Screenshot grounding data
________
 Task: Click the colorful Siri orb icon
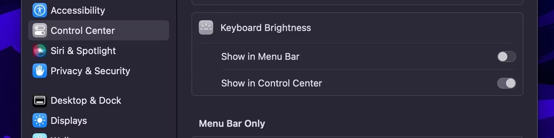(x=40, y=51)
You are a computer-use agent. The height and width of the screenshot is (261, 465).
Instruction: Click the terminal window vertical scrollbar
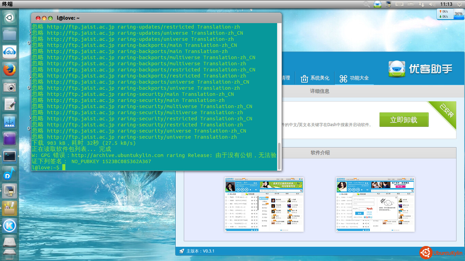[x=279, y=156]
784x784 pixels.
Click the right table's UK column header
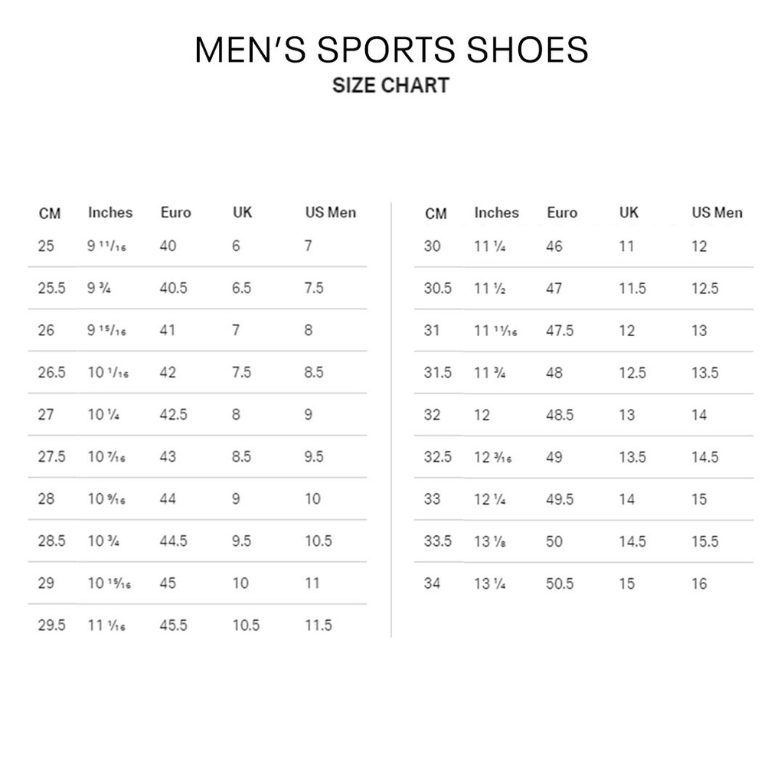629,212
________
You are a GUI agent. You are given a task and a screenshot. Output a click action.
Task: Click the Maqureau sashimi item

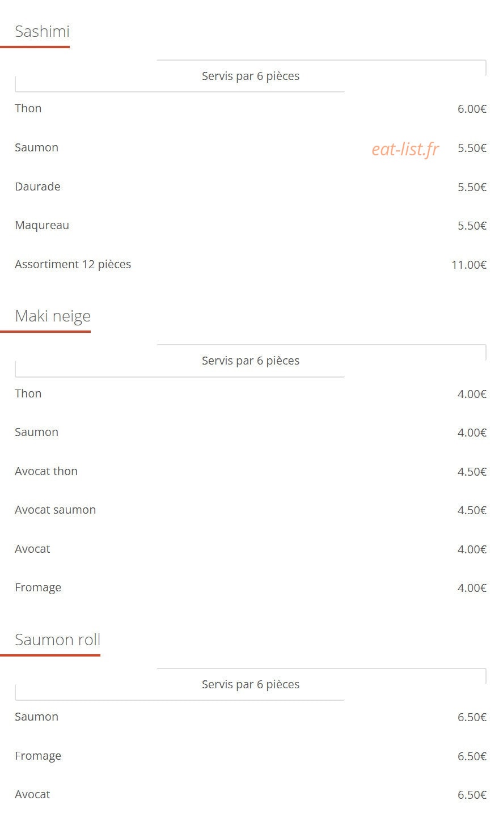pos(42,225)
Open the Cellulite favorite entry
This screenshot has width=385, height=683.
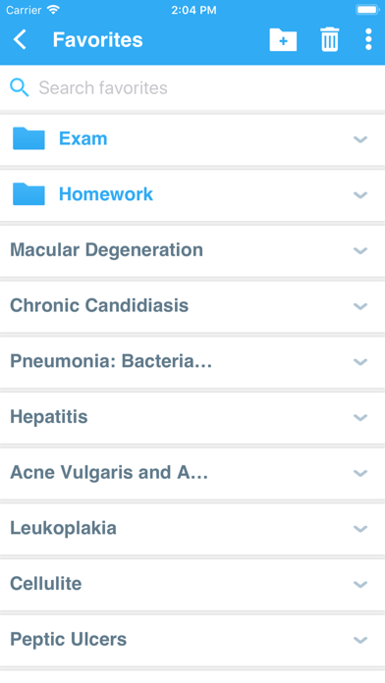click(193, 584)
________
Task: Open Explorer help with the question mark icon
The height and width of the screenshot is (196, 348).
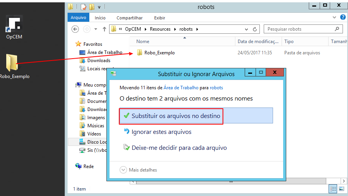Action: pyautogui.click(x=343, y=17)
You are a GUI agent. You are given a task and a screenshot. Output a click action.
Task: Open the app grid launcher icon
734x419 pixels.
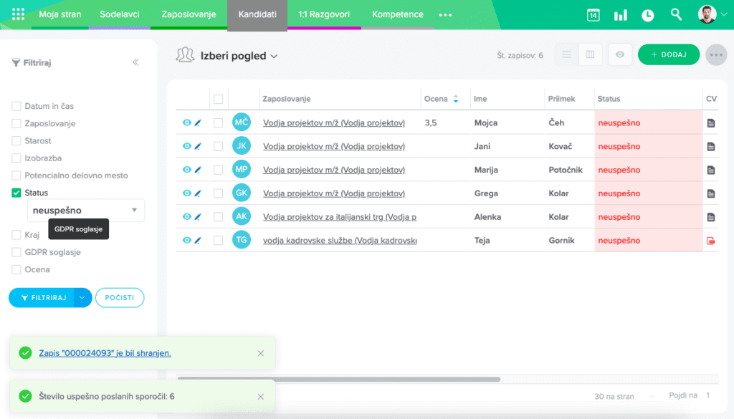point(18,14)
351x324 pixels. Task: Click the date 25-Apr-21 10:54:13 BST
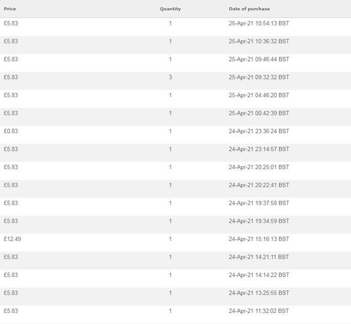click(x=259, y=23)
________
From the data above, report how many lines hold the word "Open", answering with the number by itself.

#### RESPONSE TO THE TASK
3